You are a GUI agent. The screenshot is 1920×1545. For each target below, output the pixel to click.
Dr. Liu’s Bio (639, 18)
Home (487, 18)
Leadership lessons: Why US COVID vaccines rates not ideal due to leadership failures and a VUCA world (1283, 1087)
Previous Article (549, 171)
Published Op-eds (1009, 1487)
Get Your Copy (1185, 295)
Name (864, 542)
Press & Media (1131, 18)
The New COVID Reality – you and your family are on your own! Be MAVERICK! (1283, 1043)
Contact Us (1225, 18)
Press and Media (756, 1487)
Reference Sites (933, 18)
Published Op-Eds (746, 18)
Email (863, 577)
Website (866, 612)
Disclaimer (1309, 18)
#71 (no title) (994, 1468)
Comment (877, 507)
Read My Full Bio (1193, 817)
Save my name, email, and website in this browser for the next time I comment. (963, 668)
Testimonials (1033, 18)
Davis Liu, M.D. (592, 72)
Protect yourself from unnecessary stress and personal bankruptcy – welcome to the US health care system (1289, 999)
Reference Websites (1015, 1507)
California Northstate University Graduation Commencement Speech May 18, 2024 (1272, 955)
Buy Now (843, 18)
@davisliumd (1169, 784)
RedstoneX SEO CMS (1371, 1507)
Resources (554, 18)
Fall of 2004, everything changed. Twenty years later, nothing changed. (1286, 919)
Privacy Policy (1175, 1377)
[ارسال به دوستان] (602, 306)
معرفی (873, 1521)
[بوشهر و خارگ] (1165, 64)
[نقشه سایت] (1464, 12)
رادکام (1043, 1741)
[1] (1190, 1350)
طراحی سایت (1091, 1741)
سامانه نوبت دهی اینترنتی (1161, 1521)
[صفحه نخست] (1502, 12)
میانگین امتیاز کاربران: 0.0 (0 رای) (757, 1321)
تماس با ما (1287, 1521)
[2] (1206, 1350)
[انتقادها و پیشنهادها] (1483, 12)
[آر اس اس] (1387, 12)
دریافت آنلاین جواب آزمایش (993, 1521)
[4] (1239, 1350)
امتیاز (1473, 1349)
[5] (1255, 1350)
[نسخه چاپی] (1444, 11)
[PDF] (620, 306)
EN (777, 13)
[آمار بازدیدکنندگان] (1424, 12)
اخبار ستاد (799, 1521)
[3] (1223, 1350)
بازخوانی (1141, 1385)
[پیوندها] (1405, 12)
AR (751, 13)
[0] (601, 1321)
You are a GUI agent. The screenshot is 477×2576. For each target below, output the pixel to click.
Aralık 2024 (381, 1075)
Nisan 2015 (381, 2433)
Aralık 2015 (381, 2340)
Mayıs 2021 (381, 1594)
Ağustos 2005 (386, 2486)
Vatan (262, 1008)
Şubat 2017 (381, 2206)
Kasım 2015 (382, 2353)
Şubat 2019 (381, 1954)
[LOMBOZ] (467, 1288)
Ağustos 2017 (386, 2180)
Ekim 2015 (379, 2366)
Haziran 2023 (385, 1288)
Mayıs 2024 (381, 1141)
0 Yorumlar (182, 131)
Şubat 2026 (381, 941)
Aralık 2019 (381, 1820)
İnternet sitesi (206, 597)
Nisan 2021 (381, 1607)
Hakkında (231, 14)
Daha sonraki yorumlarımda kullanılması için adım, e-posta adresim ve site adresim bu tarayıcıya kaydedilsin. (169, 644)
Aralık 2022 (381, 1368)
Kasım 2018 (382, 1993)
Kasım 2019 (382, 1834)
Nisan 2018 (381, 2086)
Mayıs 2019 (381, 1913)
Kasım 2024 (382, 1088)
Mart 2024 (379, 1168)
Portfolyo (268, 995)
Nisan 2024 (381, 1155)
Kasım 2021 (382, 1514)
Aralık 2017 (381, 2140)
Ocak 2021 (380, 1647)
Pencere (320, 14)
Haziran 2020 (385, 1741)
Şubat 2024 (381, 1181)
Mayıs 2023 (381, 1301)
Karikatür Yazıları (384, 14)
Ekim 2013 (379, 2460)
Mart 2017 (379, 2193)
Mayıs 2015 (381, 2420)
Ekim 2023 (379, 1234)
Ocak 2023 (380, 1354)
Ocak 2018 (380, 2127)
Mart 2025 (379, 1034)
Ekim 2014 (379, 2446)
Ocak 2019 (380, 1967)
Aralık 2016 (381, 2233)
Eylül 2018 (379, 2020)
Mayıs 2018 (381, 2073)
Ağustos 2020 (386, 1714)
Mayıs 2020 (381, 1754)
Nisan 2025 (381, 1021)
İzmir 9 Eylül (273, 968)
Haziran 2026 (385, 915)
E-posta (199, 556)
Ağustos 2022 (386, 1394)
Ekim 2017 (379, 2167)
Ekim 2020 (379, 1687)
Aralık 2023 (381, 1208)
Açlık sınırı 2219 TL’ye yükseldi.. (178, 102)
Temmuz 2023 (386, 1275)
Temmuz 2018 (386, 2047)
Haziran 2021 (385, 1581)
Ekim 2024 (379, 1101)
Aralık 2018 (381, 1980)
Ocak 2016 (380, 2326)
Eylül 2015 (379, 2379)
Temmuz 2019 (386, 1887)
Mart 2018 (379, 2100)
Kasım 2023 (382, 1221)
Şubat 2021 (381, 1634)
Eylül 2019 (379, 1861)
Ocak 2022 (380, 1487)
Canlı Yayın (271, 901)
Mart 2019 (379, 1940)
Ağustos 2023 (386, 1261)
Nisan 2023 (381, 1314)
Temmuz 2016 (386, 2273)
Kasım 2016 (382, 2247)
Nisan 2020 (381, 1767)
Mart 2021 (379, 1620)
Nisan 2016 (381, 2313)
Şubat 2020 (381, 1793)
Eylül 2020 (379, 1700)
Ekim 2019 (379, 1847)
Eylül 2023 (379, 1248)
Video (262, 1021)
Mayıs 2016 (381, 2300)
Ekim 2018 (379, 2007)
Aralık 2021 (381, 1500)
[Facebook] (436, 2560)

┄┄┄┄┄┄

_To do:_ Write down, word for word, the lines above from the one containing "Published Op-eds (1009, 1487)" through the one containing "Protect yourself from", both ends included.

_Task result:_
Published Op-eds (1009, 1487)
Get Your Copy (1185, 295)
Name (864, 542)
Press & Media (1131, 18)
The New COVID Reality – you and your family are on your own! Be MAVERICK! (1283, 1043)
Contact Us (1225, 18)
Press and Media (756, 1487)
Reference Sites (933, 18)
Published Op-Eds (746, 18)
Email (863, 577)
Website (866, 612)
Disclaimer (1309, 18)
#71 (no title) (994, 1468)
Comment (877, 507)
Read My Full Bio (1193, 817)
Save my name, email, and website in this browser for the next time I comment. (963, 668)
Testimonials (1033, 18)
Davis Liu, M.D. (592, 72)
Protect yourself from unnecessary stress and personal bankruptcy – welcome to the US health care system (1289, 999)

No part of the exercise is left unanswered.